Statistical Analysis.

Data are presented as the mean ± S.D. Statistical analyses were performed using IBM SPSS 20 (IBM, Armonk, NY). Comparison between groups was performed using one-way analysis of variance, followed by the Scheffe’s procedure for the post hoc test. P < 0.05 was considered to be statistically significant.

Results

Dose of Phenobarbital Treatment at Early Life Is a Key Factor for the Persistent Induction of Gene Expression and Enzyme Activities of Cyp2b, Cyp2c, and Cyp3a in Adult Mouse Liver.

Mouse was selected in this study rather than rat because of our prior studies of P450 ontogeny in mouse liver (Hart et al., 2009; Peng et al., 2012). Human subjects were not included in this study because direct work on human subjects would require tracking phenobarbital-treated infants into adulthood for at least 15–20 years, which would be cost prohibitive and difficult to control factors outside of phenobarbital treatment.

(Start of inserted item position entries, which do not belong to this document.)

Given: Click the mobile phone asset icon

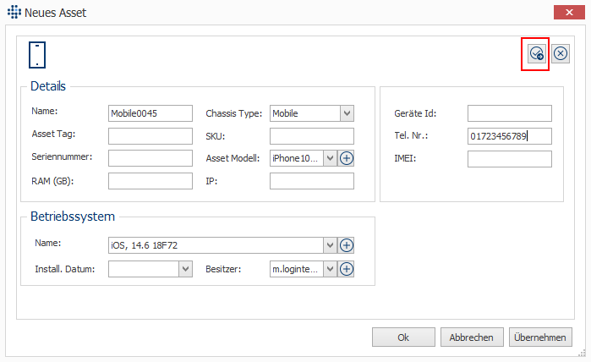Looking at the screenshot, I should [x=37, y=55].
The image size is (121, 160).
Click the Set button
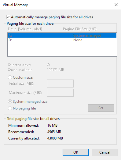pyautogui.click(x=101, y=108)
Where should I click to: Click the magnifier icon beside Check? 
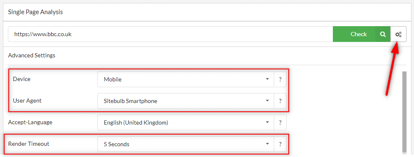[x=383, y=34]
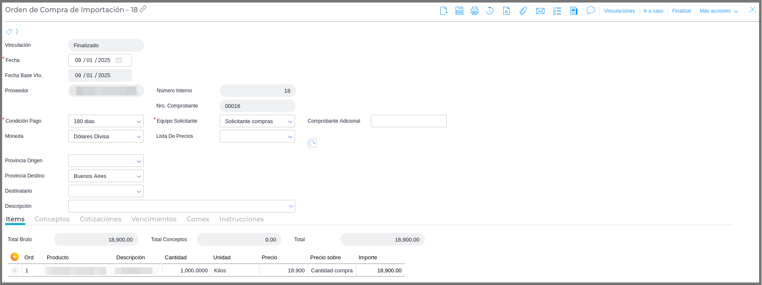The height and width of the screenshot is (285, 762).
Task: Add a new item with orange plus button
Action: (15, 257)
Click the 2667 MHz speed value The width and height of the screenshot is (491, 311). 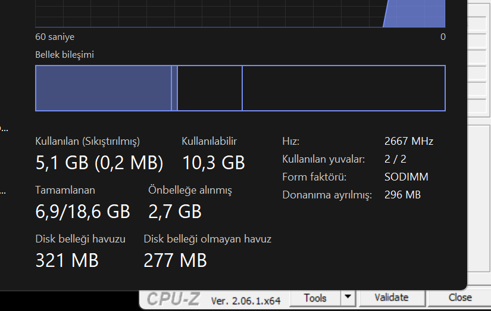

Mice at day 5 after birth were intraperitoneally injected with a single dose of either saline (control) or phenobarbital from 20 to 250 mg/kg in saline. At day 60 after birth, the mice were killed and livers were harvested for determination of mRNAs, proteins, and in vitro enzyme activities of Cyp2b, Cyp2c, and Cyp3a. Phenobarbital treatment at early life resulted in statistically significant increases of mRNA levels in both male and female mouse livers only in the groups with a dose higher than 100 mg/kg for Cyp2b10 and 140 mg/kg for Cyp2c29 and Cyp3a11 (Fig. 1A). For example, the average mRNA levels of Cyp2b10, Cyp2c29, and Cyp3a11 in the 250 mg/kg group of male and female mice together increased 20-, 4-, and 30-fold, respectively, in comparison with the control group. A statistically significant higher mRNA level was found in female mice than in male mice for Cyp2b10, but not for Cyp2c29 and Cyp3a11 in all groups with a dose higher than 100 mg/kg.

Fig. 1.

Fig. 1.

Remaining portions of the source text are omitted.